> [Task item]
Set down each line of the material that follows exactly, and leave its pictures out.
_ _ _ _ _
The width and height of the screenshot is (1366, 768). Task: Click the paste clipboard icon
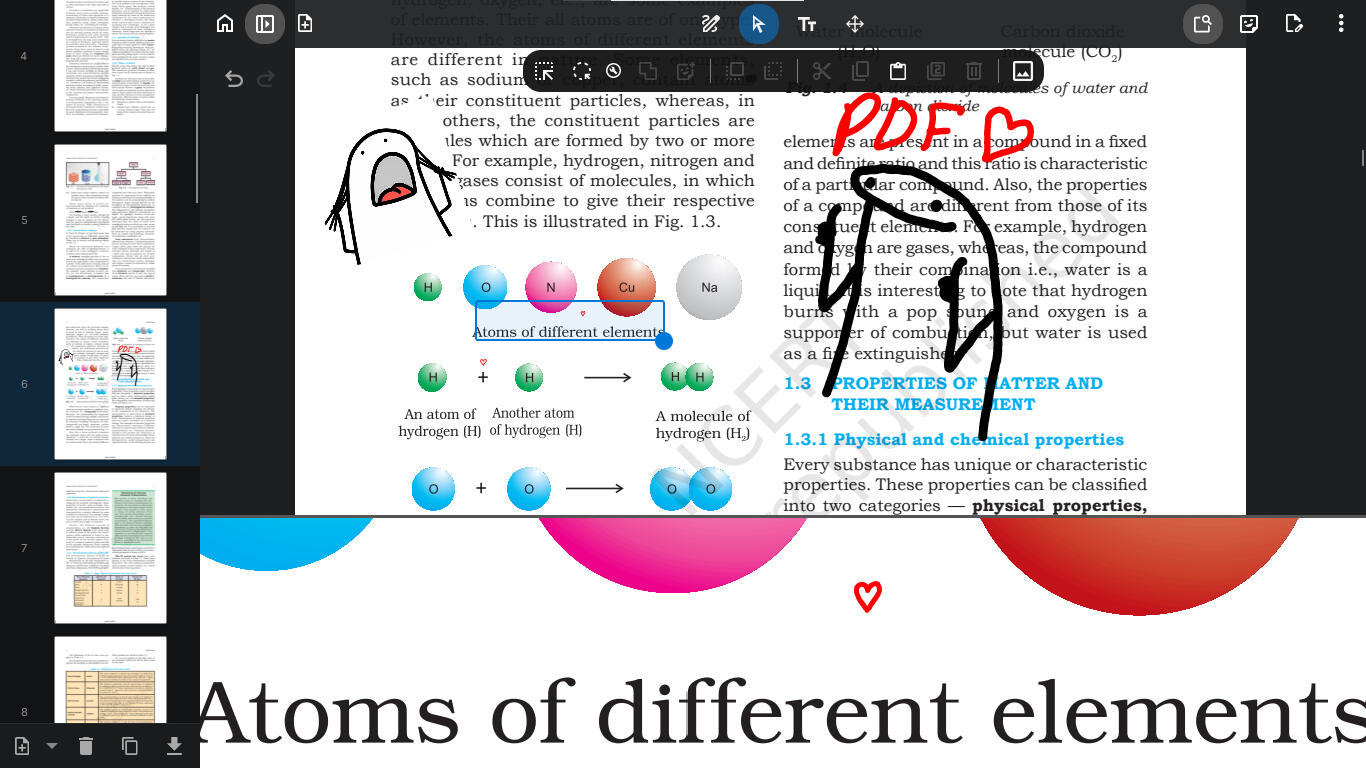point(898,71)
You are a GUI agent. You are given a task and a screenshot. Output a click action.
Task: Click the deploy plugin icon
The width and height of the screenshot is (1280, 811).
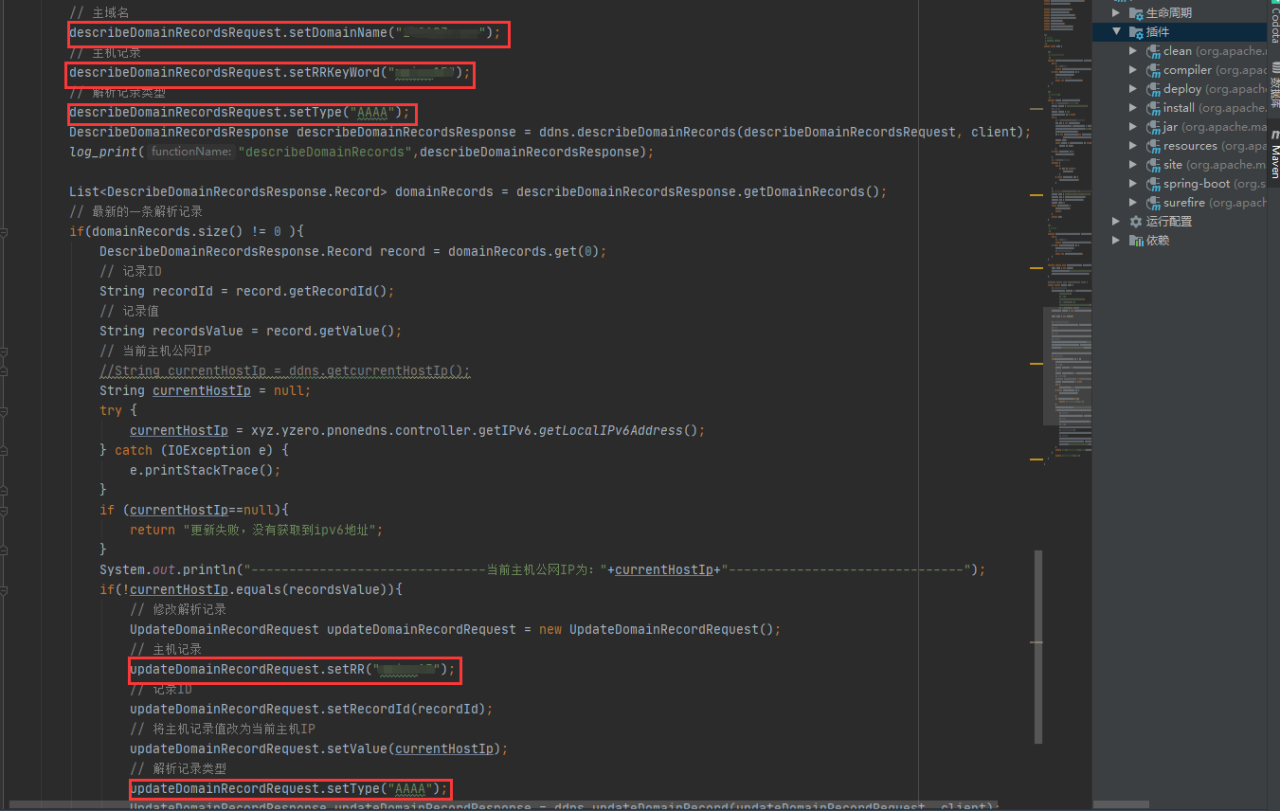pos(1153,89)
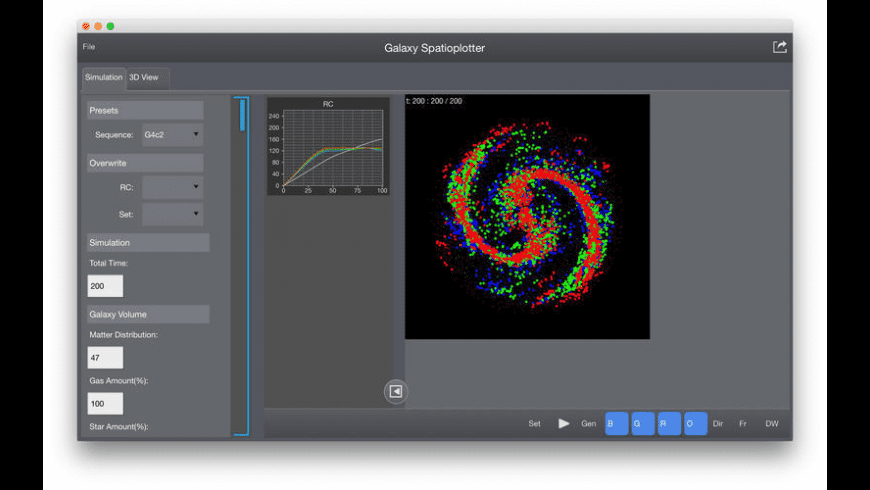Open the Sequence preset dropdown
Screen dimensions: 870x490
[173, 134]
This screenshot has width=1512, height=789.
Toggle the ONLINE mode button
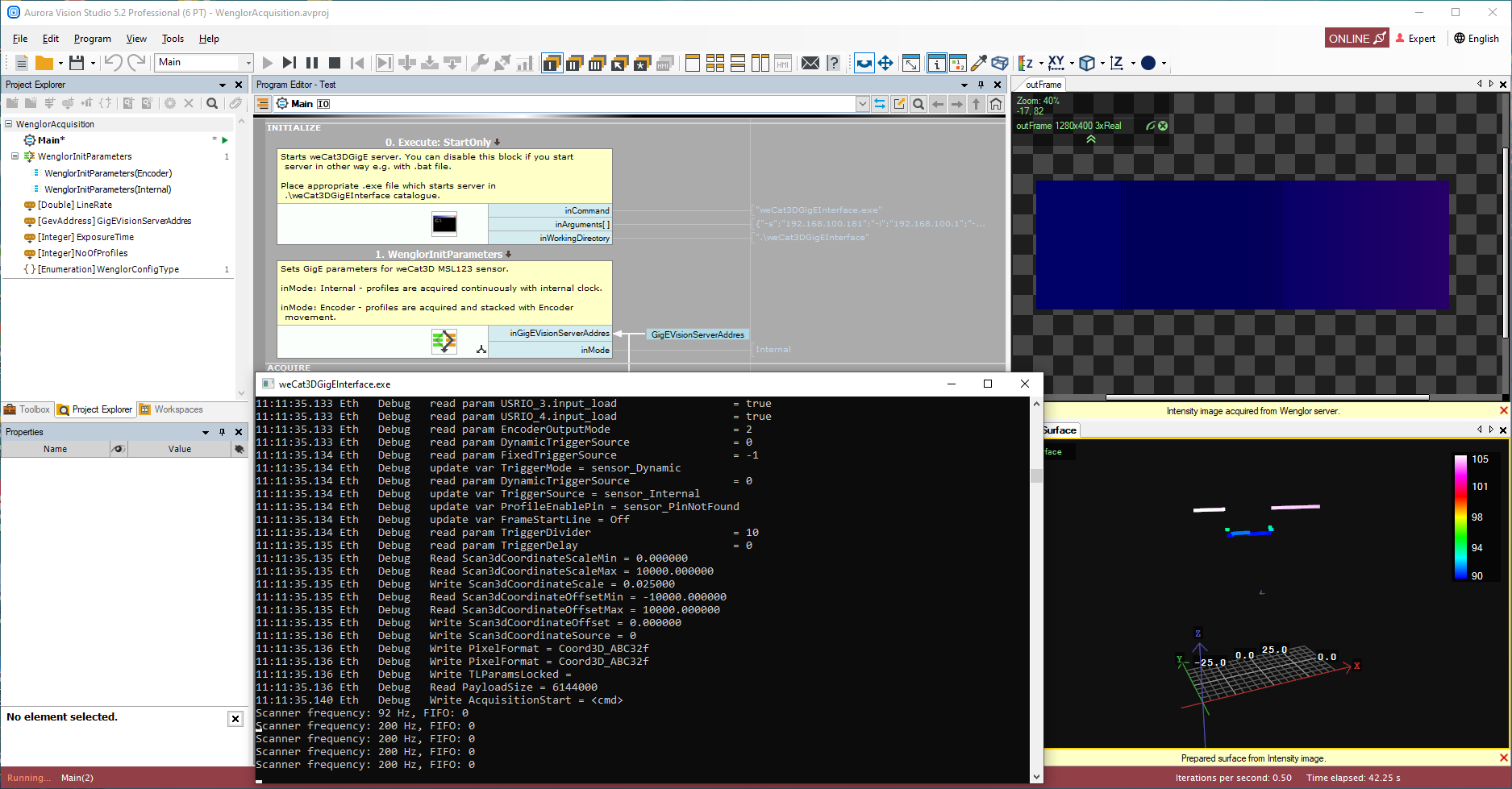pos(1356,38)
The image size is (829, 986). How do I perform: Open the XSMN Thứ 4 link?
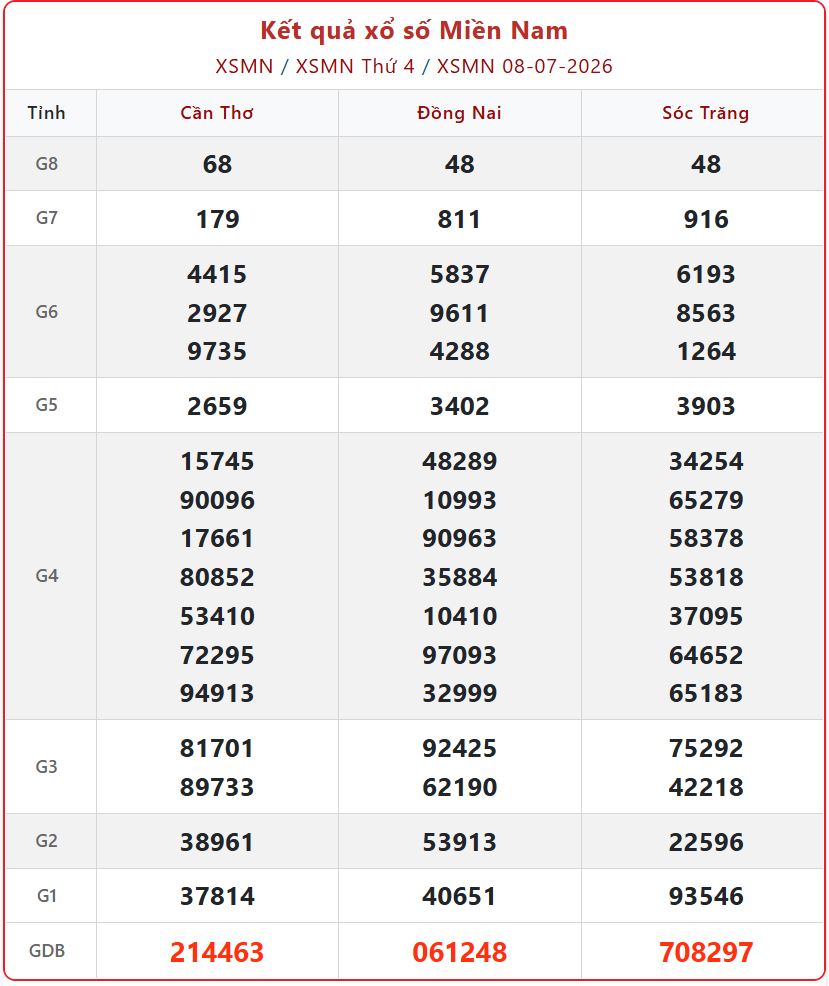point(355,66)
_ _ _ _ _
> [Task output]
The width and height of the screenshot is (1366, 768). Task: Click the paste clipboard icon
point(898,71)
You are a GUI agent. You are given a task and a screenshot. Output a click action.
Task: Click the deploy plugin icon
The width and height of the screenshot is (1280, 811).
pos(1153,89)
Open the Sequence preset dropdown
Screen dimensions: 870x490
[173, 134]
This screenshot has width=1512, height=789.
Toggle the ONLINE mode button
pos(1356,38)
The image size is (829, 986). How do I perform: Open the XSMN Thứ 4 link?
point(355,66)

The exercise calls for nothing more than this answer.